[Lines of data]
↓
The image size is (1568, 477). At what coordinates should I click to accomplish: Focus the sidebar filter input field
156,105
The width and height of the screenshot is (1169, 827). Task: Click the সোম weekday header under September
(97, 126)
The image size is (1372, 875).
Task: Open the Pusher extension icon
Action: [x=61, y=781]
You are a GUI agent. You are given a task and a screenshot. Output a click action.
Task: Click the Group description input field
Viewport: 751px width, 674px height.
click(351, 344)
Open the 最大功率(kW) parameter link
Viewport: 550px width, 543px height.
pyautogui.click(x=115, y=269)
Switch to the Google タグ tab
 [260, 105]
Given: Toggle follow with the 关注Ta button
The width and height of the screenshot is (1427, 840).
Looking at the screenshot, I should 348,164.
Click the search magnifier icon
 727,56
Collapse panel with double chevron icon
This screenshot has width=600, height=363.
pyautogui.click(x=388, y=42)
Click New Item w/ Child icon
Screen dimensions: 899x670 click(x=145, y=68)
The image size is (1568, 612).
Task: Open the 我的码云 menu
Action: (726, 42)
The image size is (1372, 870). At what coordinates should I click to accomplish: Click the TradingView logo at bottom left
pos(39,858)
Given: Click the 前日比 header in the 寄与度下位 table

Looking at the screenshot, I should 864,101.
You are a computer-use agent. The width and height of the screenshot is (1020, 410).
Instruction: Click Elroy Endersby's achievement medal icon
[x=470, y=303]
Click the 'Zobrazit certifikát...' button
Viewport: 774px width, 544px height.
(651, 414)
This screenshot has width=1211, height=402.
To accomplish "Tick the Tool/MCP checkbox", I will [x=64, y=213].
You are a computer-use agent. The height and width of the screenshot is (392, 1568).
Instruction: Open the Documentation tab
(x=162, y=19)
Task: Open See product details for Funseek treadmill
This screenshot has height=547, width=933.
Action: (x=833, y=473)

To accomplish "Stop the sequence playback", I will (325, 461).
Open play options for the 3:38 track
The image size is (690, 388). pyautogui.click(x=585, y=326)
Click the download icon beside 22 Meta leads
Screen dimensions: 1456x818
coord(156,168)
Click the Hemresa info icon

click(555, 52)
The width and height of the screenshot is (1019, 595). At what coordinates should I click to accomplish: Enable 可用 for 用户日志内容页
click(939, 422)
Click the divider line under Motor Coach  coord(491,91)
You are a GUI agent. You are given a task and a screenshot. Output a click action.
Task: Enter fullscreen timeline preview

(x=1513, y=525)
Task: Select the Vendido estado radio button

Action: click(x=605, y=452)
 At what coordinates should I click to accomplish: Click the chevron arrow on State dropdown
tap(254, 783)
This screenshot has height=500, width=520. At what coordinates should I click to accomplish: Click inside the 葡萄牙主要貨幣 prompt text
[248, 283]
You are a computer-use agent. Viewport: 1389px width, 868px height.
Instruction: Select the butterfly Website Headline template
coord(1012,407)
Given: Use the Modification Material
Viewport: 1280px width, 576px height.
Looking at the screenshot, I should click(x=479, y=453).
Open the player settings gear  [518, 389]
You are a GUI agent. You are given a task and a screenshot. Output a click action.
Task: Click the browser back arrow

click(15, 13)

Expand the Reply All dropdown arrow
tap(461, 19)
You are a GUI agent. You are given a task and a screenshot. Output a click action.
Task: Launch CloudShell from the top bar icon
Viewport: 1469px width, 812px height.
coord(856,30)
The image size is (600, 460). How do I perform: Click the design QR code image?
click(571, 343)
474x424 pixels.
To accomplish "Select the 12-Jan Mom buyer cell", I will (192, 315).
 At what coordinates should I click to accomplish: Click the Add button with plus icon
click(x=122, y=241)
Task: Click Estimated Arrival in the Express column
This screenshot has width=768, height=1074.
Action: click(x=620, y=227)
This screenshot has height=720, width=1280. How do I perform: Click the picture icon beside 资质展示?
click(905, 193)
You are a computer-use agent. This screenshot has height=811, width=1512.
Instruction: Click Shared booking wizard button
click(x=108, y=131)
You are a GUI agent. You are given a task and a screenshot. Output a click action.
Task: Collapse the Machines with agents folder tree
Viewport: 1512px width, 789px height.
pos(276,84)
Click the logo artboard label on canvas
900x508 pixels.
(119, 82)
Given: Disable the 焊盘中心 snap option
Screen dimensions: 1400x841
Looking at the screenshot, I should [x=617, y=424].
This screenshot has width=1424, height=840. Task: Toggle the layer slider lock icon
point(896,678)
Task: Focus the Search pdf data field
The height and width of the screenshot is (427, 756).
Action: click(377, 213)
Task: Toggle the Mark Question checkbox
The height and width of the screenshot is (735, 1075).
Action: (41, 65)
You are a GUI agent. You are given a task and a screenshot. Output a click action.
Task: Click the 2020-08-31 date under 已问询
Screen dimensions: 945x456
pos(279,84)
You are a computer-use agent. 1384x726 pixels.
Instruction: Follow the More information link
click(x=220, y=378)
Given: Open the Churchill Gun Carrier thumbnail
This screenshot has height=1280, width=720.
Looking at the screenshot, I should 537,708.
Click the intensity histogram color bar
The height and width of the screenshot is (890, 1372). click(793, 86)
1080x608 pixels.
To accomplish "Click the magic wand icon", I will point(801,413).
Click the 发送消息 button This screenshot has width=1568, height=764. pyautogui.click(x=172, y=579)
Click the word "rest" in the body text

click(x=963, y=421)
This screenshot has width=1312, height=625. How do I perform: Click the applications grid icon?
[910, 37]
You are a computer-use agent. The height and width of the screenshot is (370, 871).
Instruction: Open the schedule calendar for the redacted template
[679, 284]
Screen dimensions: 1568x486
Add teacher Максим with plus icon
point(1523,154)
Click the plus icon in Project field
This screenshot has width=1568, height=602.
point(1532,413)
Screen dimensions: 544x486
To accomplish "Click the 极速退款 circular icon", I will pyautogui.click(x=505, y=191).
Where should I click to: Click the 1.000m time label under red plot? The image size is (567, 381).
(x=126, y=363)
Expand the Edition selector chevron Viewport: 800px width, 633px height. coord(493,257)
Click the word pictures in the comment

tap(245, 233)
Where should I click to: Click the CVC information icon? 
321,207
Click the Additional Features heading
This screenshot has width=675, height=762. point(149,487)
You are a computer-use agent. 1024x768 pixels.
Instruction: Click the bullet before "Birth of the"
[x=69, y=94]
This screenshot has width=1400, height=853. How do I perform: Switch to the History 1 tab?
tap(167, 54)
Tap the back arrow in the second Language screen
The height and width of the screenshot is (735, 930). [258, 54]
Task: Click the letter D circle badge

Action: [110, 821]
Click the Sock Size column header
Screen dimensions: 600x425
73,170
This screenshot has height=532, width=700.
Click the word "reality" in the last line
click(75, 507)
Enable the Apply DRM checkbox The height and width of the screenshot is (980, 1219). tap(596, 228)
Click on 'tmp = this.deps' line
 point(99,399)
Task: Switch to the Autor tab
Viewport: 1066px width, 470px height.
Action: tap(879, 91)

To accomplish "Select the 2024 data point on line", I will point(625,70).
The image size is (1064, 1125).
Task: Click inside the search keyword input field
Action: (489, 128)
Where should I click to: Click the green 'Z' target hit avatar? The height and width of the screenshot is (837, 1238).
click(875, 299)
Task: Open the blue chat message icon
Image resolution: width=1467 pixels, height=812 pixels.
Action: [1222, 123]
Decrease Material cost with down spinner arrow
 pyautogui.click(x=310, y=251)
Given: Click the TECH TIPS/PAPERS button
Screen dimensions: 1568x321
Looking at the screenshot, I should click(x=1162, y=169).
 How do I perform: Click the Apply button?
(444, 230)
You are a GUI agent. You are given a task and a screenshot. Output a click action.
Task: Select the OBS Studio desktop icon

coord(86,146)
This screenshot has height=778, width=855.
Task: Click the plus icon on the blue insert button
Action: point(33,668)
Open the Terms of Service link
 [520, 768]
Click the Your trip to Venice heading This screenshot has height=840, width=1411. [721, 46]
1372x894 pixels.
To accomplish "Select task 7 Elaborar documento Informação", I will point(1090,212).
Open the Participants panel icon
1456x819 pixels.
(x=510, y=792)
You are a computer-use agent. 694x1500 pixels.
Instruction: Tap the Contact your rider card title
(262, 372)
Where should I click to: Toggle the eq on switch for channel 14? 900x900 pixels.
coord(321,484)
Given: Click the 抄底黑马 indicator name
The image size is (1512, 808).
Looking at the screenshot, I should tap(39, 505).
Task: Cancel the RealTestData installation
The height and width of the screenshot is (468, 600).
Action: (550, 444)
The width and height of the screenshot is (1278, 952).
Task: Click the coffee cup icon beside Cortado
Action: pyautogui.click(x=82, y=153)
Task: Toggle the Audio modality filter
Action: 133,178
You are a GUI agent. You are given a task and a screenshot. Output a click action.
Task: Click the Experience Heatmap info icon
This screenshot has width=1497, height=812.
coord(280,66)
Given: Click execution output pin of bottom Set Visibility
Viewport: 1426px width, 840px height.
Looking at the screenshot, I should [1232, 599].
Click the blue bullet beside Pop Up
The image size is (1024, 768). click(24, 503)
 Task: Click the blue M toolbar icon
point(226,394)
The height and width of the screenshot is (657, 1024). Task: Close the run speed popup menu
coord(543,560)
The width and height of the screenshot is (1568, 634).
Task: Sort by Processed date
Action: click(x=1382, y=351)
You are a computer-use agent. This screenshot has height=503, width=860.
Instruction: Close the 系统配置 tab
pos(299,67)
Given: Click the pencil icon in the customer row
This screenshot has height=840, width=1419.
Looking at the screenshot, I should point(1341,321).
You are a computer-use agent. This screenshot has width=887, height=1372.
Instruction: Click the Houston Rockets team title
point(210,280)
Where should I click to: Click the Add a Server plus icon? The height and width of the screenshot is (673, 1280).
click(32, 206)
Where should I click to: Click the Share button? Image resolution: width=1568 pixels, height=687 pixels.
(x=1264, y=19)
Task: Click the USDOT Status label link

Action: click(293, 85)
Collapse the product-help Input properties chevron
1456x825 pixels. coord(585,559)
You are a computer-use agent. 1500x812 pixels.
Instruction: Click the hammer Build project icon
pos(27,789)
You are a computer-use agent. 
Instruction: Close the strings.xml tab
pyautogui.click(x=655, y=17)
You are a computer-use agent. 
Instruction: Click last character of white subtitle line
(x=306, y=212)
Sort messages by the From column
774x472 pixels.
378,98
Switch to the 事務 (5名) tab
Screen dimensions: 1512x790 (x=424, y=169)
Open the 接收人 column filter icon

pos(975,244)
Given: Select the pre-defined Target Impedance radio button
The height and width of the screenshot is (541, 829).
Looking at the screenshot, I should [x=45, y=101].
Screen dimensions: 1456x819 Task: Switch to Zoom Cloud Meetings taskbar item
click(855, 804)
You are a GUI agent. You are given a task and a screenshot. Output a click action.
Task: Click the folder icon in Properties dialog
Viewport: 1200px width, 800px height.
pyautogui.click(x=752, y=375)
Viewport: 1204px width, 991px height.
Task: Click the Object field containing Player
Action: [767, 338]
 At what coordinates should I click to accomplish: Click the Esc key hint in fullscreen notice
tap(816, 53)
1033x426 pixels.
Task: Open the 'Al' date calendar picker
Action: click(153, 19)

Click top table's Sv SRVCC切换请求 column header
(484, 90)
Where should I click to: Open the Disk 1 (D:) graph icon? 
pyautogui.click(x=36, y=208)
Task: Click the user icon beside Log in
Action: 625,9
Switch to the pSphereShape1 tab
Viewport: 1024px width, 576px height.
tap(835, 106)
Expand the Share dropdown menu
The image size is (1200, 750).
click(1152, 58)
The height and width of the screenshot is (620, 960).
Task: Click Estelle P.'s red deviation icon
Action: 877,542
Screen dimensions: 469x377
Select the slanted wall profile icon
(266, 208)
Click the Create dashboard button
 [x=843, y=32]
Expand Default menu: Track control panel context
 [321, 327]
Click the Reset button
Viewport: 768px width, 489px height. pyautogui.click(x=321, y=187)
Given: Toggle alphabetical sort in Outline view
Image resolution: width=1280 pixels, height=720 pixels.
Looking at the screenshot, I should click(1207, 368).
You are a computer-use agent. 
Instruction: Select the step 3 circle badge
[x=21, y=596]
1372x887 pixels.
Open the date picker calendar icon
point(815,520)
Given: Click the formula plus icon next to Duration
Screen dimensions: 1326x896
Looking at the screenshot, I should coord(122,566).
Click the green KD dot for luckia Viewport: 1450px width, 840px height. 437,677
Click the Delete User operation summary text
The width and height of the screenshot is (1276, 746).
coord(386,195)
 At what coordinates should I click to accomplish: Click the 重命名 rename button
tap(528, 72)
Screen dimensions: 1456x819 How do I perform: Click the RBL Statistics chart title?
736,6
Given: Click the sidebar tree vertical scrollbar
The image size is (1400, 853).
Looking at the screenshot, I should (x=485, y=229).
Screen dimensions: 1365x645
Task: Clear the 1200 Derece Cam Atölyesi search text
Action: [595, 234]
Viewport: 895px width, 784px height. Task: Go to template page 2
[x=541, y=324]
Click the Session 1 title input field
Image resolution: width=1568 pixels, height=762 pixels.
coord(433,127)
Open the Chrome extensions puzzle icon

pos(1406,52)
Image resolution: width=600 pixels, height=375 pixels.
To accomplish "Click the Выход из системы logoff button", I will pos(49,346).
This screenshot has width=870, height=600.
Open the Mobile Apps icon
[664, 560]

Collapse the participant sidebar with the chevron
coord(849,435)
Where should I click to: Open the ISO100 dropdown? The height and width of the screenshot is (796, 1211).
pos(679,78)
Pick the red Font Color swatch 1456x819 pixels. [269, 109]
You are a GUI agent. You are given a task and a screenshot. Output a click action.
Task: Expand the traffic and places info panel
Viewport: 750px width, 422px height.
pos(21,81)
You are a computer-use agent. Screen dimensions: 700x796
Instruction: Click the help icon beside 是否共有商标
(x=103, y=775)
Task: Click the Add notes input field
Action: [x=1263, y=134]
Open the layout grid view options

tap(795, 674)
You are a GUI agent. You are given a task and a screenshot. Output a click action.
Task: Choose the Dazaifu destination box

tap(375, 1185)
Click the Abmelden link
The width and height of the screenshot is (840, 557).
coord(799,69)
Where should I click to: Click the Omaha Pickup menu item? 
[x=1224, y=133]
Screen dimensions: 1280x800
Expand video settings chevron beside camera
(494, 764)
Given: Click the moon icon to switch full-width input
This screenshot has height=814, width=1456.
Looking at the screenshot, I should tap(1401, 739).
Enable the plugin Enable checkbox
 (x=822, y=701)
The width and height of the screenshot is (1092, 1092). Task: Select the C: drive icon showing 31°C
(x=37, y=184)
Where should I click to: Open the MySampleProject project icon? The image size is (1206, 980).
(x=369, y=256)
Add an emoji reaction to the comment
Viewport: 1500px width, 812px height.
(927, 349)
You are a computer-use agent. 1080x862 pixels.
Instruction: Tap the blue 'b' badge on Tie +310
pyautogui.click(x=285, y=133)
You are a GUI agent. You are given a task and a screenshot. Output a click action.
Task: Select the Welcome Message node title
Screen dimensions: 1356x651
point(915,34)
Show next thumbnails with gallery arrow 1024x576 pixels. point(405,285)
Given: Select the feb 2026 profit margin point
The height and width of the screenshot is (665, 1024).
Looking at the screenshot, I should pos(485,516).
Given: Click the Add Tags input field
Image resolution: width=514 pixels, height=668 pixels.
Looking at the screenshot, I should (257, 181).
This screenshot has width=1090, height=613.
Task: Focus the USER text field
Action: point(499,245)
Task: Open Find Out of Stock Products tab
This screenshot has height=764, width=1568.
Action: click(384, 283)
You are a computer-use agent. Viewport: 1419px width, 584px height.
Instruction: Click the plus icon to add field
↑
§ What needs to be done: Lay out the material as a numbered list, starting with its first line and going on through the line that contains "pyautogui.click(x=388, y=42)". Leave out any blank lines.

§ Exercise output:
1. The image size is (1568, 477). At what coordinates should I click to accomplish: Focus the sidebar filter input field
2. 156,105
3. The width and height of the screenshot is (1169, 827). Task: Click the সোম weekday header under September
4. (97, 126)
5. The image size is (1372, 875).
6. Task: Open the Pusher extension icon
7. Action: [x=61, y=781]
8. You are a GUI agent. You are given a task and a screenshot. Output a click action.
9. Task: Click the Group description input field
10. Viewport: 751px width, 674px height.
11. click(351, 344)
12. Open the 最大功率(kW) parameter link
13. Viewport: 550px width, 543px height.
14. pyautogui.click(x=115, y=269)
15. Switch to the Google タグ tab
16.  [260, 105]
17. Given: Toggle follow with the 关注Ta button
18. The width and height of the screenshot is (1427, 840).
19. Looking at the screenshot, I should 348,164.
20. Click the search magnifier icon
21.  727,56
22. Collapse panel with double chevron icon
23. This screenshot has width=600, height=363.
24. pyautogui.click(x=388, y=42)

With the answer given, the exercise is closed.